Prompt: Your answer must consist of the lines running from the one that holds "Task: Click the Hata Bildir pencil icon" to the end of the data, copied exactly.

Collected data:
==*==

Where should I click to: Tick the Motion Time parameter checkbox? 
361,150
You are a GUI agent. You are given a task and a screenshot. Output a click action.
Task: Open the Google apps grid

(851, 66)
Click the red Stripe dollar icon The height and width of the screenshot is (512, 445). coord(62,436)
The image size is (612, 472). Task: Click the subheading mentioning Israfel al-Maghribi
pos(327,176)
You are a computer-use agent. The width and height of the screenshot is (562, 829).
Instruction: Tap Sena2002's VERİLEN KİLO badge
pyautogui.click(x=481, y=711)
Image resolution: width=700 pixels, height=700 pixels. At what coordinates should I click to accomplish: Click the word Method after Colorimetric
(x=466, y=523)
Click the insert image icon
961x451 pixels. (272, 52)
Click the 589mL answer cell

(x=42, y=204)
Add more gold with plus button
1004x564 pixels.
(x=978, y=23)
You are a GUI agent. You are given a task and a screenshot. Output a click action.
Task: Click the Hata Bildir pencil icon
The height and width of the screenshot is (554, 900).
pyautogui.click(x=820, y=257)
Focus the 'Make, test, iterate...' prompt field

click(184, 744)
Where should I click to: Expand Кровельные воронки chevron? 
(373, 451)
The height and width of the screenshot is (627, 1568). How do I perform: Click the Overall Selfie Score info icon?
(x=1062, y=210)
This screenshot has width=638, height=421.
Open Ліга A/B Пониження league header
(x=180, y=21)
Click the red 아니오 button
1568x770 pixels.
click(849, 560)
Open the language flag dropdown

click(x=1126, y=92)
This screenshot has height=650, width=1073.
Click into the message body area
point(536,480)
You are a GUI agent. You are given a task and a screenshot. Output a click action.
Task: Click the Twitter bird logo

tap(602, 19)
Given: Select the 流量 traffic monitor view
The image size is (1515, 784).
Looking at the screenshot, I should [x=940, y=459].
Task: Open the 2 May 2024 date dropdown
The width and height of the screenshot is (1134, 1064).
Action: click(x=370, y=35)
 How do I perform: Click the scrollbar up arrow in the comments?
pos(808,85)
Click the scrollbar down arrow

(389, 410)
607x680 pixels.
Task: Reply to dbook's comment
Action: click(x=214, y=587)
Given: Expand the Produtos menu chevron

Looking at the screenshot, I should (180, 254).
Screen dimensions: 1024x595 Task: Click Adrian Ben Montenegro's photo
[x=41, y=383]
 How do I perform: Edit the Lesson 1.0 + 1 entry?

==*==

Exercise solution:
Task: Click the Hata Bildir pencil icon
The height and width of the screenshot is (554, 900).
pyautogui.click(x=820, y=257)
Focus the 'Make, test, iterate...' prompt field

click(184, 744)
Where should I click to: Expand Кровельные воронки chevron? 
(373, 451)
The height and width of the screenshot is (627, 1568). How do I perform: Click the Overall Selfie Score info icon?
(x=1062, y=210)
This screenshot has width=638, height=421.
Open Ліга A/B Пониження league header
(x=180, y=21)
Click the red 아니오 button
1568x770 pixels.
click(849, 560)
Open the language flag dropdown

click(x=1126, y=92)
This screenshot has height=650, width=1073.
Click into the message body area
point(536,480)
You are a GUI agent. You are given a task and a screenshot. Output a click action.
Task: Click the Twitter bird logo

tap(602, 19)
Given: Select the 流量 traffic monitor view
The image size is (1515, 784).
Looking at the screenshot, I should [x=940, y=459].
Task: Open the 2 May 2024 date dropdown
The width and height of the screenshot is (1134, 1064).
Action: click(x=370, y=35)
 How do I perform: Click the scrollbar up arrow in the comments?
pos(808,85)
Click the scrollbar down arrow

(389, 410)
607x680 pixels.
Task: Reply to dbook's comment
Action: click(x=214, y=587)
Given: Expand the Produtos menu chevron

Looking at the screenshot, I should (180, 254).
Screen dimensions: 1024x595 Task: Click Adrian Ben Montenegro's photo
[x=41, y=383]
 How do I perform: Edit the Lesson 1.0 + 1 entry?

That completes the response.